Well, that's the interesting part. I was on Celexa which helped me to cope with life's hardships but it also seemed to up my level of anxiety. When I was feeling like I was coping better with things, I stopped taking them. I suppose I should be back on them now with everything that's going on but, in reality, I have to opt for paying for my BP pills which I really need and I just can't seem to afford anything else right now.....another reason why I really want to get this new job and associated insurance benefits.
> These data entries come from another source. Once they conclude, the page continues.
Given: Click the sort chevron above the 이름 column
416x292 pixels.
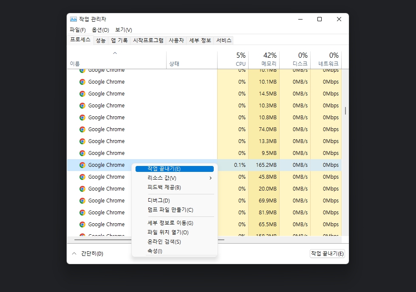Looking at the screenshot, I should point(114,53).
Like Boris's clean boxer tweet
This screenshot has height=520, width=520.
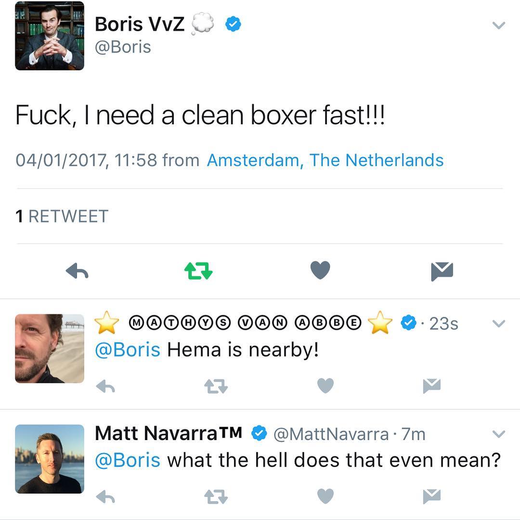320,270
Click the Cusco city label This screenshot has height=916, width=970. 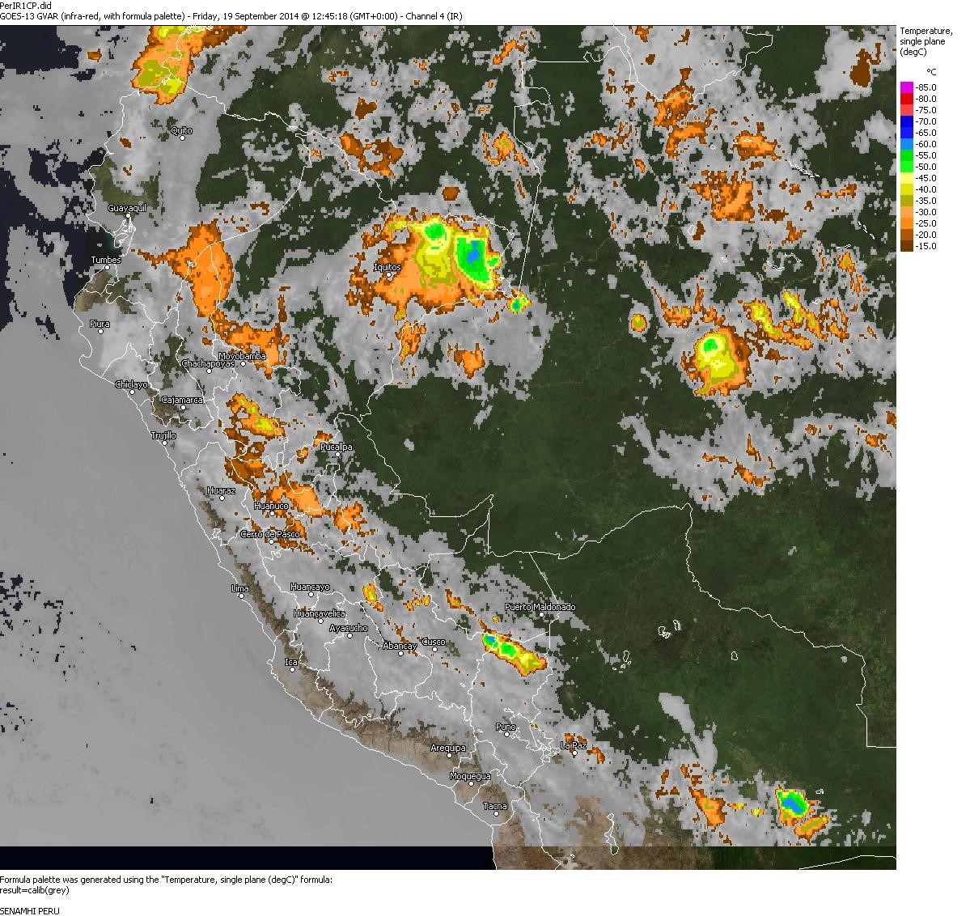point(433,642)
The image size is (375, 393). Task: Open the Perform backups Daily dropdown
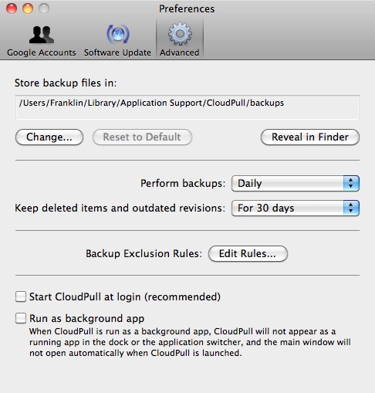pos(296,184)
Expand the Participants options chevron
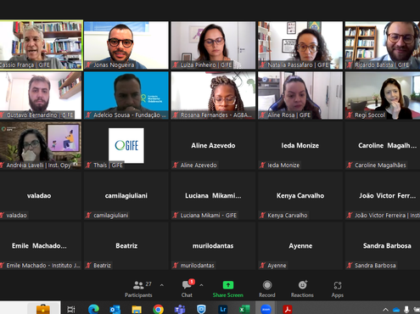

Speaking of the eye problem - these floaters are particularly noticeable when I'm looking at the computer like now, or at a white surface - even just daylight....a darker room makes them less noticeable...and they definitely seem worse the minute I'm stressed....my landlord stopped by yesterday looking for money and my eyes went nuts. I suppose I could acutally have some serious eye condition after wearing these cheapo drug store glasses for so long but once again,, can't check it out til I get that insurance....I can barely pay rent/food never mind extras like meds and docs. (hey, just heard from a co-worker who went to the opthamologist Friday for the same problem - apparently there's a name for this condition which she can't remember but doc said it wasn't serious - just part of the aging process - something like blood pushing on the back of your eye and making sortof a "crease" in the eye and that's what you're seeing - so anyway, made me feel alot better - was sure I was going blind).
I do try and tell myself some positive things when I start getting down - I know in my heart that alot of people couldn't do half of what I do and have done all my life - but it's hard sometimes - just hafta keep talking to yourself I guess....maybe some day we'll believe the pep talks we give ourselves.